ただ、契約満了日までに退去してほしいと、同じことを繰り返すだけだった。
腹立たしさに任せ、アルノルトはすぐに別の物件を探した。
同じ程度の広さで、同じ程度の立地、できれば職場に近く、客間と使用人部屋があり、社交に使える居間もある家。
だが、出てくる物件はどれも話にならなかった。
狭い、遠い、古い、それなのに庭がない。
治安も悪く、賃料は今の家より高い。
「同額で、今の屋敷と同じ程度のものを出せ」
アルノルトがそう言うと、仲介人は困ったように目を伏せた。
「レーヴェン子爵様。失礼ながら、その条件では難しゅうございます」
「なぜだ。今の家が借りられたのだから、同じ程度のものがあるはずだろう」
「以前のお屋敷は、あの賃料で借りられる物件ではございません」
「では、いくらなら借りられる」
「十倍お出しいただいても、同じ立地と広さの屋敷は、まず市場には出ません」
「十倍だと!?」
アルノルトは聞き間違いかと思った。
「はい」
「そんな馬鹿な。

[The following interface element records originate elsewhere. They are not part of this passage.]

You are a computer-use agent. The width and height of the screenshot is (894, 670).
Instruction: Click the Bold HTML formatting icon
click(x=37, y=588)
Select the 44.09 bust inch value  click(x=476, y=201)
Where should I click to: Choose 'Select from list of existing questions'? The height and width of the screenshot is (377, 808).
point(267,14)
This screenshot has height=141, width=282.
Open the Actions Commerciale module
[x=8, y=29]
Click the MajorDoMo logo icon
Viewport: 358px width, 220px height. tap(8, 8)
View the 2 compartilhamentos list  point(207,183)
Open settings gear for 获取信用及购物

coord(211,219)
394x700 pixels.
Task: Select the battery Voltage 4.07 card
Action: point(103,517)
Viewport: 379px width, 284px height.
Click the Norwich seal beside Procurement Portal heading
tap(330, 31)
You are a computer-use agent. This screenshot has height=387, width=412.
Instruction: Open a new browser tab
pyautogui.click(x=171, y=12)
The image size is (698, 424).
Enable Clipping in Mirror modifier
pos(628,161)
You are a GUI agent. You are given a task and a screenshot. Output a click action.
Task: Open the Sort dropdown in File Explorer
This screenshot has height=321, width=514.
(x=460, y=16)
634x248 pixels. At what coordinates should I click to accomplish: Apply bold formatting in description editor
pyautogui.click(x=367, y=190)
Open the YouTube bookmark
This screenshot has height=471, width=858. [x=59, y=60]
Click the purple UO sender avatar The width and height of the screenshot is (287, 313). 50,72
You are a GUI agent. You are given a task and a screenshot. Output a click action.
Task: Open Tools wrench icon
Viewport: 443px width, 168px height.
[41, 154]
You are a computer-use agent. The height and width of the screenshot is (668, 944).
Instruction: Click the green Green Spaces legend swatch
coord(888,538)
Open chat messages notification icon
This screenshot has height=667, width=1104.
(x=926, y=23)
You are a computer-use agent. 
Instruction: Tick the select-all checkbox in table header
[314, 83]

僕は、今の賃料で借りていた」
「それは、クラウディア様の婚家になるという前提があったからでございましょう」
「クラウディアの?」
仲介人は、慎重に言葉を選んだ。
「実質的には、リンシェル伯爵家の持ち物でございましたので」
「リンシェル家の?」
「はい。管理は別の名義でしたが、物件の権利はリンシェル家の不動産管理に属しておりました」
「そんな話は聞いていない」
「おそらく、子爵様が借りられる際、クラウディア様のお名前が確認されたはずです。リンシェル家のご令嬢の婚家となるため、特別に賃料を抑えていたのかと」
あの家は、自分が選んだものだ。
自分が交渉した。
自分が見つけた。
そう思っていた。
喉の奥が詰まるような感覚がした。
「いや、だが、あの家は商人街寄りだろう」
「だからこそ価値がございます。王立市場、財務院への馬車道、商会筋の倉庫街。王都で実務を持つ方々には、王宮正門前より便利な場所です」
「古い屋敷だった」
「古いからこそ、土地が広いのです。今ではあの広さの敷地は、まず分けて売られます」
「内装も、特別豪奢ではなかった」
「リンシェル家の物件は、見せびらかすためのものではなく、長く使うために手入れされておりますので」
ひとつ言い返すたびに、ひとつ塞がれる。
アルノルトは椅子の肘掛けを握った。
「つまり、僕はクラウディアの婚約者だったから、あの家を借りられたと?」
「そのように考えるのが自然かと」
仲介人の声は丁寧だった。
だが、丁寧であるほど腹立たしい。
「そして、離縁した途端に出ていけと」
「契約上は、満了による退去でございます」
「理屈の話ではない」
「不動産契約は、理屈で成り立っています」
アルノルトは返す言葉を失った。
同額では、どこも借りられない。
職場に近い屋敷どころか、少し離れた上階住居でさえ、今の賃料では足りなかった。
結局、アルノルトは実家へ戻るしかなかった。
古いレーヴェン家の屋敷は、父と母と妹が暮らしている。戻ること自体はできる。
だが、戻るという事実が、ひどく腹立たしかった。
アルノルトのざまぁ、序章です。